**本文**.
□ □ □

AERA dot. 2021年10月31日付記事
「時代に追いつけない“紅白歌合戦”がそろそろ終わっていい理由 懐メロ&ジャニーズ路線も限界に」
https://dot.asahi.com/dot/photoarticle/2021102800038.html
筆者:宝泉 薫
今年も「NHK紅白歌合戦」が近づいてきた。
50回連続出場中の五木ひろしが「紅白引退」を表明したり、
ピアノユーチューバー・ハラミちゃんのゲスト出演がうわさされたりと、さまざまな話題が飛び交っている。
ただ、かつてほど視聴率が取れなくなり、国民的番組としてのステイタスが下がってきたのも事実。
はっきりいって、もう限界というか、
そろそろ終わっていいと感じている人もいるのではないか。
それもある意味、仕方ない。紅白の寿命はすでに、尽きようとしているのだ。
その70余年もの歴史を振り返るとき、現在は第3期といえる。
第1期はラジオのみでのスタート(1951年)から、
怪物番組としてのかたちができあがる第8回(1957年)あたりまで。
第9回(1958年)からは、大みそかの夜に2時間40分(のち、45分)
紅白20数組ずつが登場して歌うというスタイルが確立して、日本の風物詩となった。
このスタイルは第39回(1988年)まで続き、視聴率は最高で80%台、悪くても50%台だった。
これが第2期であり、いわば全盛期でもある。
しかし、第40回(1989年)に大きな改革が行われる。
放送開始が19時台となり、二部制が導入された。
音楽の好みの多様化や誰もが知るヒット曲の減少といったものへの対処でもあり、
これを機に懐メロが増え、ひと組あたりの持ち時間も長くなっていく。
また、本会場以外の場所からの中継や、本番当日のサプライズ出演、
さらには巨大衣装対決やけん玉でのギネス記録挑戦といった
歌とはあまり関係のないエンタメ要素も盛んに取り入れられるようになった。
この結果、その年の歌謡界で選ばれし者が集う真剣勝負という魅力は薄れたものの、
延命にはつながったかもしれない。

□ □ □

**提供された情報**.
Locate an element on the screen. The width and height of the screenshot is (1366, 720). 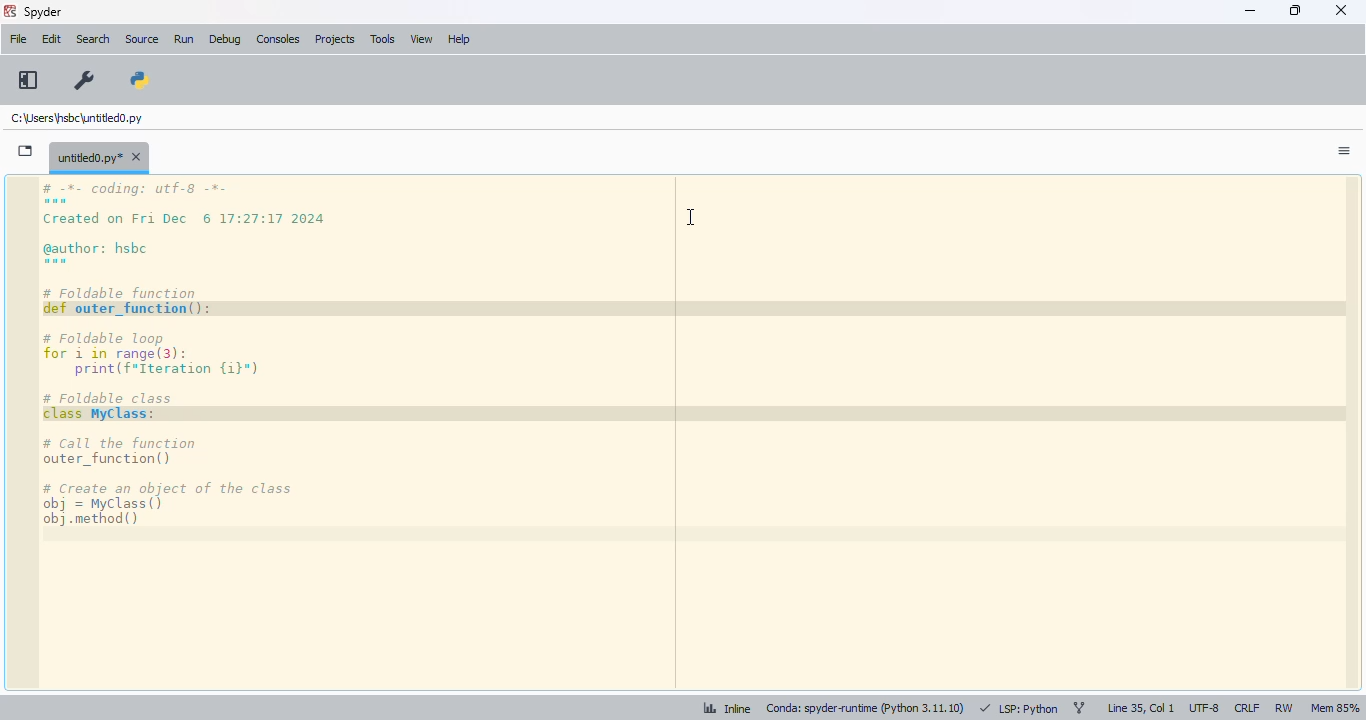
debug is located at coordinates (226, 39).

□ □ □

**練習問題**.
- 1) 本文によると、第40回(1989年)の改革で、紅白歌合戦の放送開始は何時台になりましたか。
- 2) 本文の「https://dot.asahi.com/dot/photoarticle/2021102800038.html」から「ざまな話題が飛び交っている。」までを、一字も変えずに書き写しなさい。

**解答**.
- 1) 19時台です。

- 2)
https://dot.asahi.com/dot/photoarticle/2021102800038.html
筆者:宝泉 薫
今年も「NHK紅白歌合戦」が近づいてきた。
50回連続出場中の五木ひろしが「紅白引退」を表明したり、
ピアノユーチューバー・ハラミちゃんのゲスト出演がうわさされたりと、さまざまな話題が飛び交っている。